One dimension, he said, is having good governance and modern defense and security institutions. The other, Stoltenberg noted, is the ongoing war.
And, he stressed, “at the end of the day, it has to be allies that assess — as we always do when we have enlargement — whether the conditions are met and then make the decision.”
Washington and Berlin made clear there would be no budging from their position that Ukraine could not be given an unconditional promise of admission to the alliance — instead they are focusing on helping Ukraine defeat Russia. Both Germany and France pledged large weapons packages for Kyiv during the summit.

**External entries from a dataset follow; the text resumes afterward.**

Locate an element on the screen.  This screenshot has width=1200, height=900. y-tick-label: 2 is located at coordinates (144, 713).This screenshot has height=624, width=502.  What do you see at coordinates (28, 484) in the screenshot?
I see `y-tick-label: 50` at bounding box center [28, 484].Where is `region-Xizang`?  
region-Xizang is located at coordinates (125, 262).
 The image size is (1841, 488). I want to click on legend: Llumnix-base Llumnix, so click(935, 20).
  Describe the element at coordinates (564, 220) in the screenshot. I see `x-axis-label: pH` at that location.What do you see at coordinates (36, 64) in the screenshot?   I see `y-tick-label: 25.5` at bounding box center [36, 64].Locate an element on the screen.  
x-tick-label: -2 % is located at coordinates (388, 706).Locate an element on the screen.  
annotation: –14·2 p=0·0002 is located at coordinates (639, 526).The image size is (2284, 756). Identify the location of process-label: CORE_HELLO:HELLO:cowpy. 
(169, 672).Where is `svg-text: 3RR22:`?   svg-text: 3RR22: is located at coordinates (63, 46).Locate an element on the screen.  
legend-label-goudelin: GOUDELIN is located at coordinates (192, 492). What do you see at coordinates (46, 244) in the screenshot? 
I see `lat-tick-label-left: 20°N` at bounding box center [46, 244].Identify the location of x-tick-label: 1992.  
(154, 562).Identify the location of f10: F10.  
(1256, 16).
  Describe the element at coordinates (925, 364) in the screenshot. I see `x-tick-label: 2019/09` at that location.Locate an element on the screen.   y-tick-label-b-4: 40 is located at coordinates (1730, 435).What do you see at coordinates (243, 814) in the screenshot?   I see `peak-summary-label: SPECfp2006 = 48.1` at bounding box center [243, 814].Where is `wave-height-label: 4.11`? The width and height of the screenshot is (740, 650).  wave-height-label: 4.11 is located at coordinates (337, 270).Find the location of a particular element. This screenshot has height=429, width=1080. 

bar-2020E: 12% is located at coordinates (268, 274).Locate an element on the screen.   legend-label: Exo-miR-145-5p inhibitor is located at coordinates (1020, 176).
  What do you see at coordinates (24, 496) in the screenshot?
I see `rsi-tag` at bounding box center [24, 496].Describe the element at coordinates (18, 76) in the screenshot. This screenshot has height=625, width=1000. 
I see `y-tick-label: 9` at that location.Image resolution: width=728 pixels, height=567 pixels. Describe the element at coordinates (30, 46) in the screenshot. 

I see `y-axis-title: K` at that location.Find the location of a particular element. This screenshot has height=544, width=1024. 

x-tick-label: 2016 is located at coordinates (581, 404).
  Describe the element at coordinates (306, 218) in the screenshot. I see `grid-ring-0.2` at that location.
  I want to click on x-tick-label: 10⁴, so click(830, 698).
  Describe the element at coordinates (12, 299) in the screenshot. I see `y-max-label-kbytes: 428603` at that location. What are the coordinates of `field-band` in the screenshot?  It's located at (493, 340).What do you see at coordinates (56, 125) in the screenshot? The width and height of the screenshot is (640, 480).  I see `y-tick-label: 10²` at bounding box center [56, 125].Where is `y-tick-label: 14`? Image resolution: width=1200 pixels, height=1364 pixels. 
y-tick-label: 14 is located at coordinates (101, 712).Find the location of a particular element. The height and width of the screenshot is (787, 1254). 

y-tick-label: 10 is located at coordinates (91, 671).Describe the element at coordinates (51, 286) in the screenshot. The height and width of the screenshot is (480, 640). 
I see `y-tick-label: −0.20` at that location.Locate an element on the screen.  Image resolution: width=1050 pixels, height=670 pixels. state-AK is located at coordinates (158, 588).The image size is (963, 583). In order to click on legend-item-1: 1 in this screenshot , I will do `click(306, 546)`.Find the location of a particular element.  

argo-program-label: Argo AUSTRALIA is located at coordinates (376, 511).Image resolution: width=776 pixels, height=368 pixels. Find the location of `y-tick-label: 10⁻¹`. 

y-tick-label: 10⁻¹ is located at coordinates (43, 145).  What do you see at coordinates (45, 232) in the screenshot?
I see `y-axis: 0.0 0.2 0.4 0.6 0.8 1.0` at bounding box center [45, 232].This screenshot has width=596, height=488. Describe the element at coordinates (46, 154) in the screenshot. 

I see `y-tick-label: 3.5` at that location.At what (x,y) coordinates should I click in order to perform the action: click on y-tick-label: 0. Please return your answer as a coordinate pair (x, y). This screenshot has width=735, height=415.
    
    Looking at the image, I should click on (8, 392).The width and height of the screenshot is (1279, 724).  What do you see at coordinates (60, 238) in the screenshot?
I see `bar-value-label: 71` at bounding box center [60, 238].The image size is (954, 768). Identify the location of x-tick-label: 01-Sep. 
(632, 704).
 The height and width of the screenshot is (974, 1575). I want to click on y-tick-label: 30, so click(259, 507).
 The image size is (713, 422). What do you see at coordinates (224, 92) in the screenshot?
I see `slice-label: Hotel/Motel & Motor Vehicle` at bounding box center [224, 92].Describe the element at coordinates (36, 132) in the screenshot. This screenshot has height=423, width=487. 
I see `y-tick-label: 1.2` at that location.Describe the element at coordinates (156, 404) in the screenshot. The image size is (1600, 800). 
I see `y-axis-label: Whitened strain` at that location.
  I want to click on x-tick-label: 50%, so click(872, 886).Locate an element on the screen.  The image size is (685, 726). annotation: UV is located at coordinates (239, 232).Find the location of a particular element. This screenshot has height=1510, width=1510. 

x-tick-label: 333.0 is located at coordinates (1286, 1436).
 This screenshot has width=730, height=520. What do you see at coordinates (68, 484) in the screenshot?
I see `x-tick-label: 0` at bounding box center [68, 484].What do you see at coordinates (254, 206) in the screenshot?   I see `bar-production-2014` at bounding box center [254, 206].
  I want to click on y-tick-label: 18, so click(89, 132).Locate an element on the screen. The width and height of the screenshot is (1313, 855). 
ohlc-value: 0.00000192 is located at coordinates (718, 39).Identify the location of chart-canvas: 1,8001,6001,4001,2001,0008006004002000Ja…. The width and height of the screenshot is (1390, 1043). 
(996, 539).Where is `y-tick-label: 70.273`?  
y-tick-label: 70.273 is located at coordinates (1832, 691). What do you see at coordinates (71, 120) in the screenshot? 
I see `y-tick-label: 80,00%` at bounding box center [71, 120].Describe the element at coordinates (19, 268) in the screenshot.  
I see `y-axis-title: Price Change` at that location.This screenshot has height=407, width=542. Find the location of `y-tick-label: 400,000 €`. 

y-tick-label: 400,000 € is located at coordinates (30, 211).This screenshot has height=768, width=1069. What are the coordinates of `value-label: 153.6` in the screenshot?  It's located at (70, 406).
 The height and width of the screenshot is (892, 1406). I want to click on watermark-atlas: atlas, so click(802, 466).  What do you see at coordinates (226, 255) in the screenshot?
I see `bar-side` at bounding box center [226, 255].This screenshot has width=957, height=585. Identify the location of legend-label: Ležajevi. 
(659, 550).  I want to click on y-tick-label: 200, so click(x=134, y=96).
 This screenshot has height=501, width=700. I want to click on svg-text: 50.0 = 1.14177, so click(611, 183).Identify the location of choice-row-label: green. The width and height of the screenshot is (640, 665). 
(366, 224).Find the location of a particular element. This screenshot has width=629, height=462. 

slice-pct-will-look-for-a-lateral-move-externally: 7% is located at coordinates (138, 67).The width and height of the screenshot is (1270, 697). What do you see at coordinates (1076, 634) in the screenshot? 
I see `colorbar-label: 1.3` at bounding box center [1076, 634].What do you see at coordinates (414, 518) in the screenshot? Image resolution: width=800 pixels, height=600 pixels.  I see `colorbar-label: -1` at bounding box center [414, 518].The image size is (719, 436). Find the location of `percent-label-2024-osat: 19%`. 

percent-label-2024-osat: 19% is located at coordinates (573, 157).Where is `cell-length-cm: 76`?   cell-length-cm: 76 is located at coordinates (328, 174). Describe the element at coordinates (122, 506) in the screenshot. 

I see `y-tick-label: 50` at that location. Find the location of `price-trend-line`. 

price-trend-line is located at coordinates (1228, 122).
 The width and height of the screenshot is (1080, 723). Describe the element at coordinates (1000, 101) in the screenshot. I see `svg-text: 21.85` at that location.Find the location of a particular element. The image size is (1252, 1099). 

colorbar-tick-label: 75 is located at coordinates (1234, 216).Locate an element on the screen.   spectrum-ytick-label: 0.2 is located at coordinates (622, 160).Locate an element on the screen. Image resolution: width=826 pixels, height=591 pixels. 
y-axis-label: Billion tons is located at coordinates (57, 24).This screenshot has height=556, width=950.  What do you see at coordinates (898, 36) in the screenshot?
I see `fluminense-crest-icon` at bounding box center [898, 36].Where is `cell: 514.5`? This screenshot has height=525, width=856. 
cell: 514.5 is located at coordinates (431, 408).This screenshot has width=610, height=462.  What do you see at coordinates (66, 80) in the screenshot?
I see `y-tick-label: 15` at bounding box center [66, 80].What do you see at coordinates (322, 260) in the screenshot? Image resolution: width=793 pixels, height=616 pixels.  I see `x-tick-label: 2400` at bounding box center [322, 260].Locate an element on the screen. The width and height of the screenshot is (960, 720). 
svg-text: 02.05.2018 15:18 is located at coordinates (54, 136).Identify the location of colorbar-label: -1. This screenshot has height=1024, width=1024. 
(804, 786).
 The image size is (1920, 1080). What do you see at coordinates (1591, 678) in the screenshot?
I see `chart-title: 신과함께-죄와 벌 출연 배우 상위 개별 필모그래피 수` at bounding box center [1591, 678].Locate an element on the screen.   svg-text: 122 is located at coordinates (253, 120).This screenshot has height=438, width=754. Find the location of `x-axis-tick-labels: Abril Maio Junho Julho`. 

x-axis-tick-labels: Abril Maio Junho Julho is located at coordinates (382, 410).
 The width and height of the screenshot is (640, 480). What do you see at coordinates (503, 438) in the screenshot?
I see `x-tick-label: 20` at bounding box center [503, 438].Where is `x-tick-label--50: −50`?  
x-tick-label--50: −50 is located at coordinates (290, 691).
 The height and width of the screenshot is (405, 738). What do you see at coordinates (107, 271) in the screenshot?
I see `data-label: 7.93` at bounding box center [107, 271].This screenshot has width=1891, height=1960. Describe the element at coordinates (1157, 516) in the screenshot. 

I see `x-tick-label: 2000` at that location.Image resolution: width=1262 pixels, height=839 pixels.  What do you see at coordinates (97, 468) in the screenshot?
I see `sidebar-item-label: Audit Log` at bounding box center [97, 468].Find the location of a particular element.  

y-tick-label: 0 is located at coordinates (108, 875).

“Look, we’ve already said that Ukraine’s place in the future is going to be in the alliance at some point,” John Kirby, the U.S. National Security Council spokesperson, said in Washington. “They’ve got reforms they have to work out. Rule of law, good governance, political reforms that need to be done, and they’re at war right now … Eventually, yes, NATO will be in the forefront for them, but now is not the time for that.”
German Defense Minister Boris Pistorius was also cautious about the terms being offered to Ukraine.
“Everybody already said and emphasized over the last one-and-a-half years that the future of Ukraine is in NATO,” he told a forum at the NATO meeting. “There is no doubt about it. It’s only an issue of the way to go there. There are certain preconditions to be fulfilled. There are certain circumstances we need to make that step.”
The 90-point communiqué also included an “enduring commitment” that member countries will spend “at least” 2 percent of their Gross Domestic Product on defense. “In many cases, expenditure beyond 2% of GDP will be needed in order to remedy existing shortfalls.”